SFS alumna Jen (Loose) Ryan Costa Rica Spring ’94 learned a lot from riding the buses through Central America, even if she did not realize it at the time.
“Looking at the massive erosion from certain agricultural practices gave me a sense of how important good environmental laws and regulations are. I saw for myself what happens when you don’t have that kind of structure. And I think that led me to the kind of work I am doing now. It took me a while to get here, but that experience planted a seed in the back of my mind that laws and regulations are tremendously important.”
For the past six years, Ryan held the position of Legislative Director for Massachusetts Audubon, where she advocated for laws and policies on Boston’s Beacon Hill to protect the nature of Massachusetts. She recently left to spend time at home with her two young children before she embarks on the next phase of her career. “Advocacy is a lot of fun,” said Ryan. “It is always varied, so you get to meet a whole range of people and work on a range of issues. It has been a tremendous experience for me personally and professionally.”
“Massachusetts Audubon is working vigorously to defend the state’s endangered species act,” said Ryan, “which is under attack from a small number of land owners and developers who are trying to roll back endangered species protection. They are also focused on reducing carbon emissions and tackling climate change by creating incentives for environmentally responsible green energy in Massachusetts, and providing incentives for communities to reduce their energy use, use higher efficiency cars, and deploy clean energy.”
There is no official career path for getting into advocacy work, although it helps to be good at building relationships and have a strong attention to detail. Ryan arrived at her position on Beacon Hill through studies in entomology. Yes, that’s right. Bugs.
“I love the beauty and complexity of insects,” she said. “They are a whole other universe on another scale than we normally operate in, and they are fascinating in their variety, especially in a place like the rainforest where the number of tree species per acres is higher than anywhere else and the numbers of insect species are too. And when you look at them under a magnifying scope, they are complex and beautiful with colors and forms that you wouldn’t expect.”
As an undergraduate student at the University of Connecticut in Storrs, Ryan was contemplating switching her major from anthropology to evolutionary biology and ecology before embarking on her SFS program. Her study abroad experience with SFS Costa Rica, and the wide range of biodiversity she encountered there, inspired her to take the plunge. “I went back, switched my major, and got a job working in the lab of Dr. David Wagner, an entomologist at the University of Connecticut. It took me an extra year of college to finish, but I did some great work with moths and butterflies and gypsy moth control in the national forest of West Virginia.”
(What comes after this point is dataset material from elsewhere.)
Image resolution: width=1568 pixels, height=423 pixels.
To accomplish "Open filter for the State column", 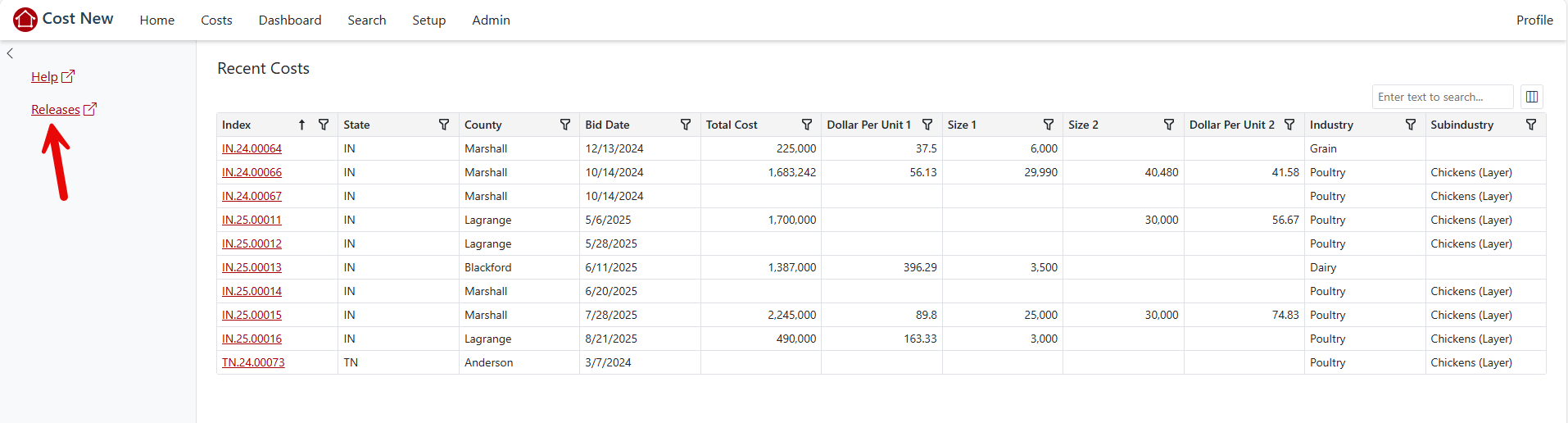I will 444,125.
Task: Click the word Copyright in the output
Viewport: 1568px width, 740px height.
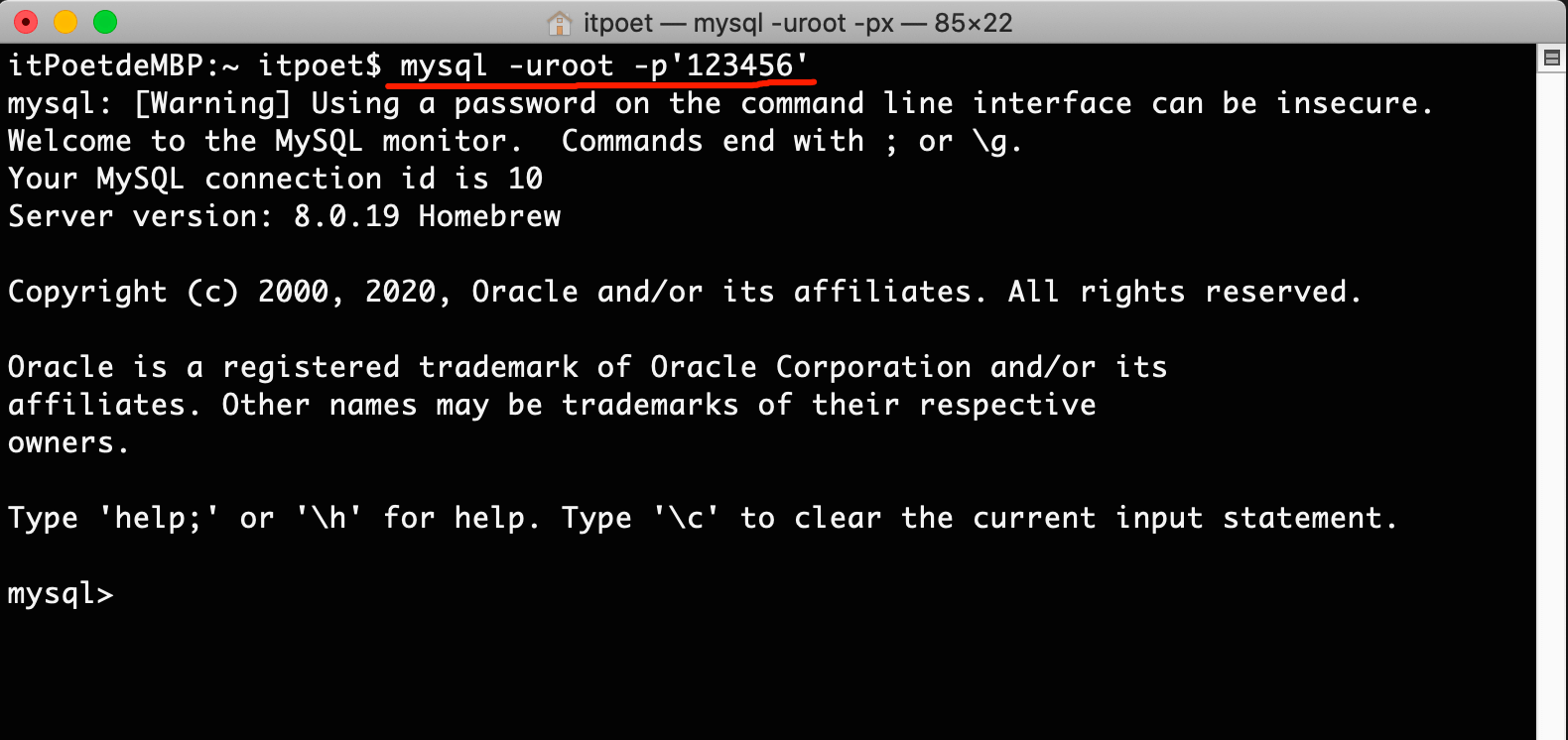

She went on to pursue graduate work in entomology, and got her Master’s from the University of Maine in Orono. She began working as a conservation biologist for the Massachusetts Division of Fisheries and Wildlife’s Natural Heritage and Endangered Species program. After five years of doing field work and permitting for the Commonwealth, she began to move into inter-agency policy work, especially around public health issues regarding insect borne diseases including eastern equine encephalitis and West Nile virus.
“The more I got involved with regulatory work, the more I felt like for me, personally, I could do more good on a broader scale on the policy side of things than I could with site specific or on the ground work.”
Just this summer, after six years of effort, Ryan and her team successfully advocated for updates to the Massachusetts Community Preservation Act, which provides funding at the local level for land conservation, affordable housing, historic preservation, and recreational assets. This will help communities to use ‘smart growth’ principles, protect their historic resources, have safe playgrounds for kids, and protect open space. To date, the Community Preservation Act has resulted in over 15,000 acres of natural areas protected in the Commonwealth. It is a great example of how environmental advocacy makes a difference in our towns, and in our lives.